[Data entries]
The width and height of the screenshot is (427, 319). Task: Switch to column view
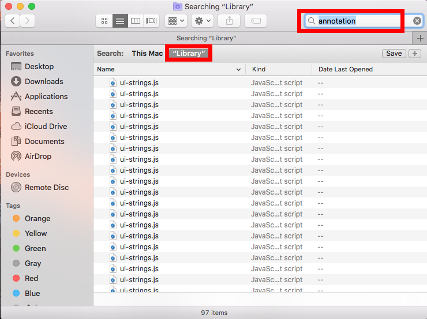(x=136, y=21)
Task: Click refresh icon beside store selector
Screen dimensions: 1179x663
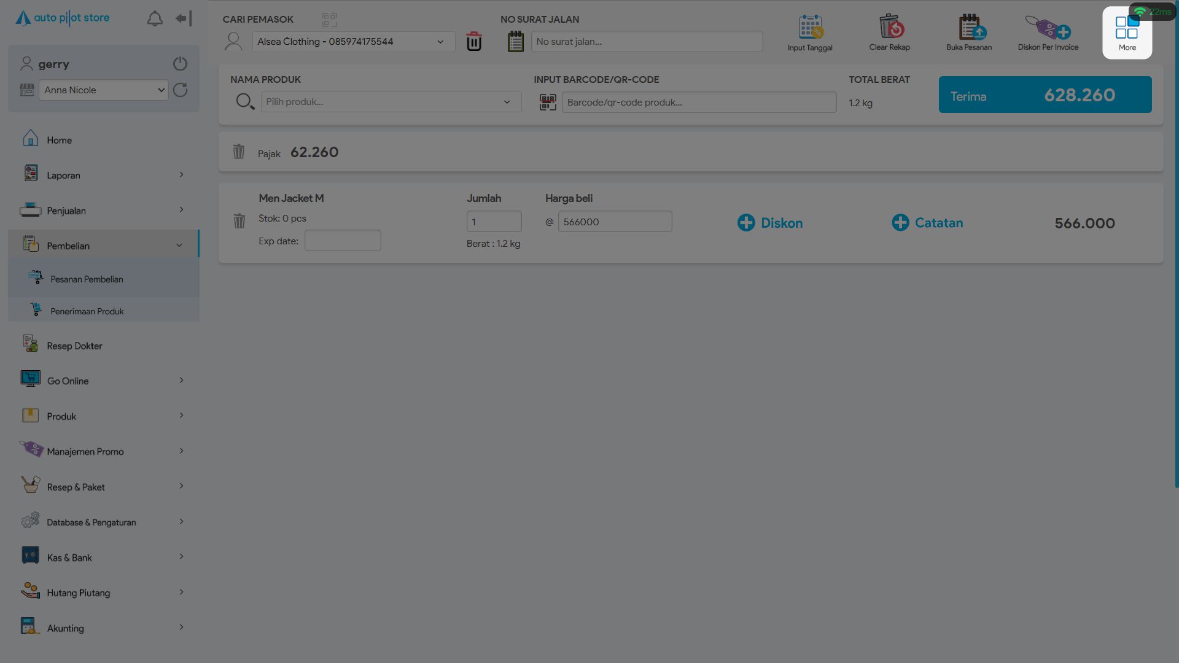Action: tap(180, 90)
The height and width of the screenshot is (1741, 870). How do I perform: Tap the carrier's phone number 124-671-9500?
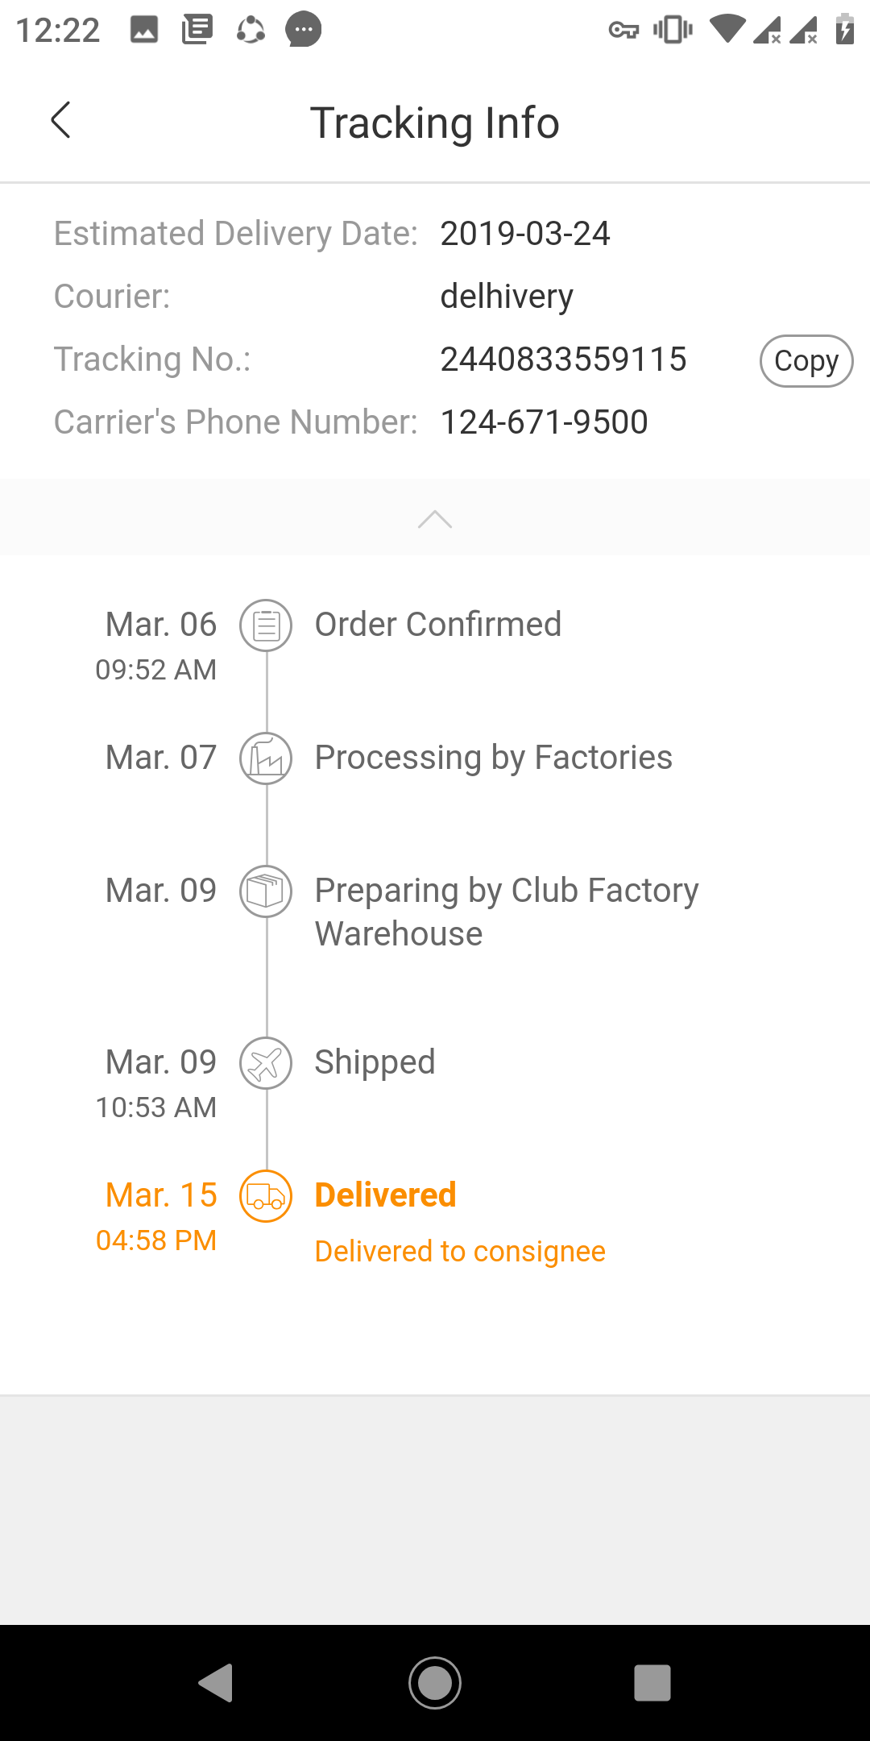[545, 422]
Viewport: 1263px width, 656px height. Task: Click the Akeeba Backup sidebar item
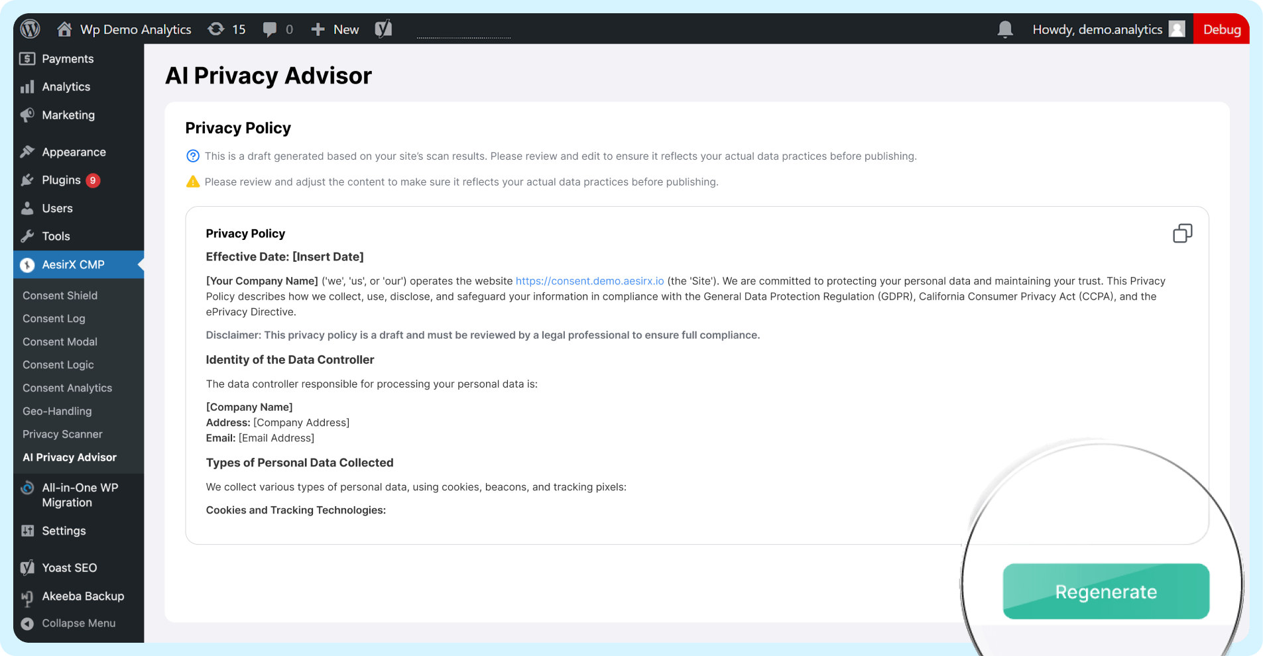coord(82,596)
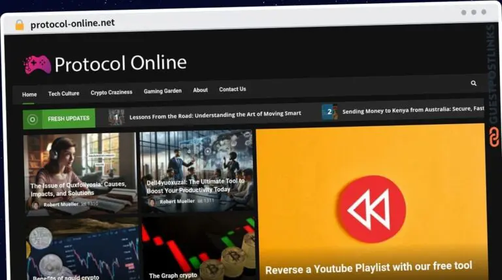The height and width of the screenshot is (280, 502).
Task: Open Sending Money to Kenya headline
Action: pyautogui.click(x=412, y=111)
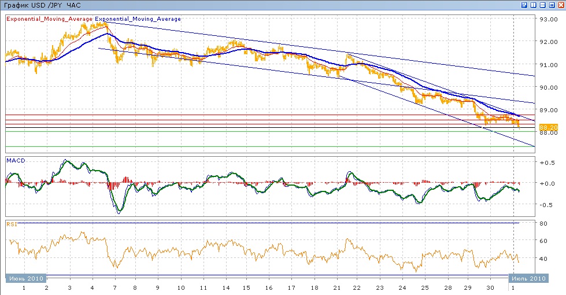Tile charts vertically with split icon
Image resolution: width=566 pixels, height=295 pixels.
(534, 5)
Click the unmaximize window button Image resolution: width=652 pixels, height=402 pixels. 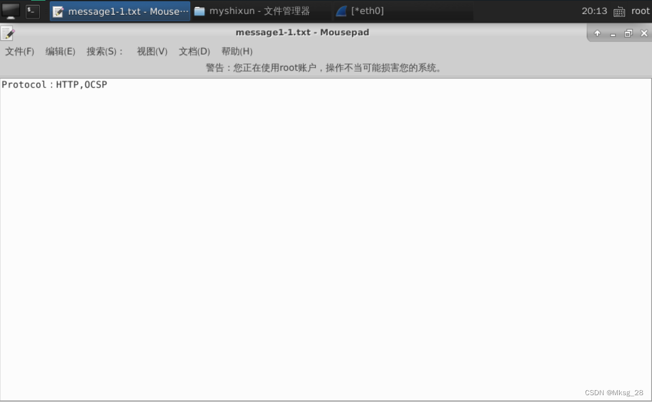tap(628, 33)
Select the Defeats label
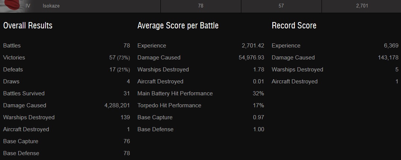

WORK TO BE COMPLETED — How many lines of the records above contain the string "Task", with case counting? Reply with the number alone.

WRITTEN SOLUTION — 4